Saturday, September 3, 2011

27 weeks

It was been a long week here in the hospital bed. Monday I had my ultrasound and my cervix was the same length as the week before .7cm. We also had another negative fFN test. My contractions remain under control with the procardia. So good news all around and Dr. T says if I remain stable after 28 weeks I might be able to go back home to bed rest.

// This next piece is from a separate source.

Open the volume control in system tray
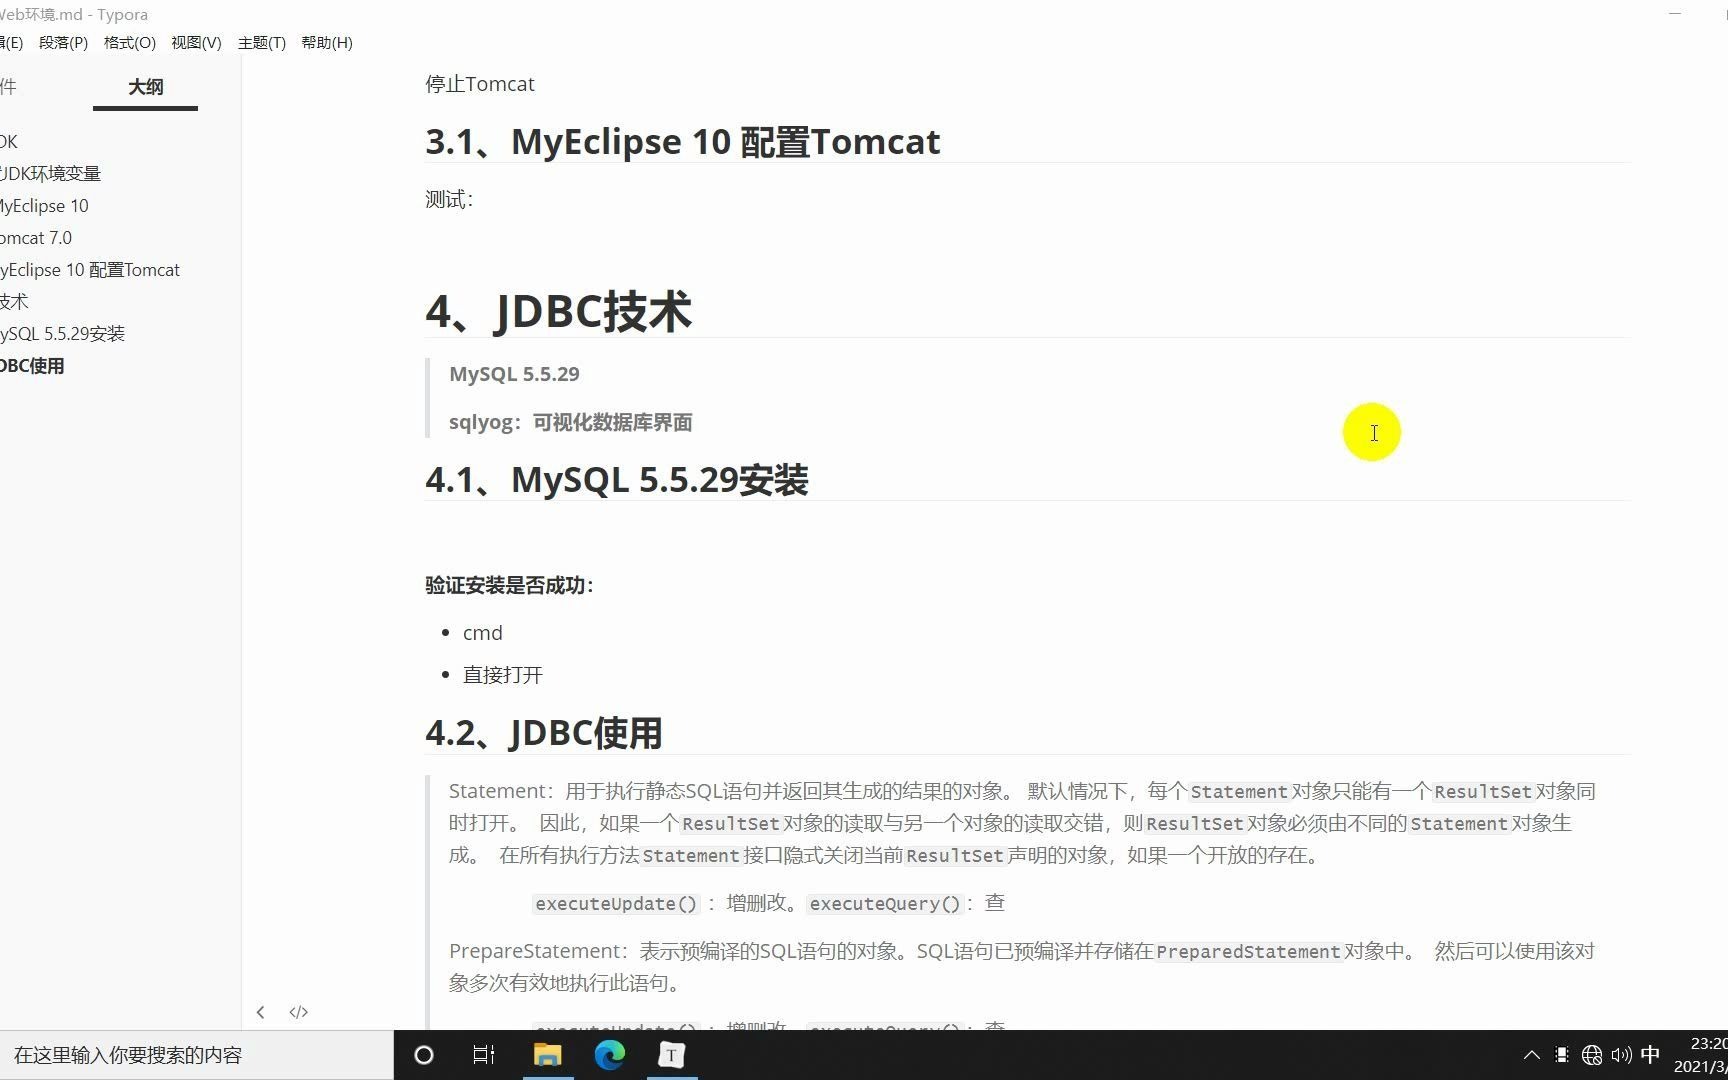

Emotionally Monday I was spent. I had a full blown anxiety attack and kicked a chaplain out of my room. I couldn't calm down, my heart was racing and it felt like a boulder on my chest. My nurse was a super star and took care of me, telling me that this was my house and no one goes through that door without my ok. To clarify the chaplain did nothing, her presence just set me off. I just do not have the mental fortitude right now to talk about anything other than what's happening right now. I cannot rehash my losses and explain my life to another stranger. They ended up giving me a xanax and after a couple hours I was good again. Dr. T. was understanding and good to me. He also gave me wheel chair privileges, so I can outside for 20 minutes a day. The rest of the week has been ok. My mom spent the day with me Wednesday, and DH has been coming in the afternoons and staying until I eat dinner. Dr. T went to the beach for the weekend so the other doctors in my OB practice stop by. I've not met any of them, but so they have been nice. Faith is now breech, which is good for my cervix bad for my bladder. Apparently she is training to be on the Olympic soccer team.

Tuesday I have my weekly cervix check and the dreaded glucose test. I really hope I pass that sucker, having to restrict my diet and be on bed rest would be beyond unfair.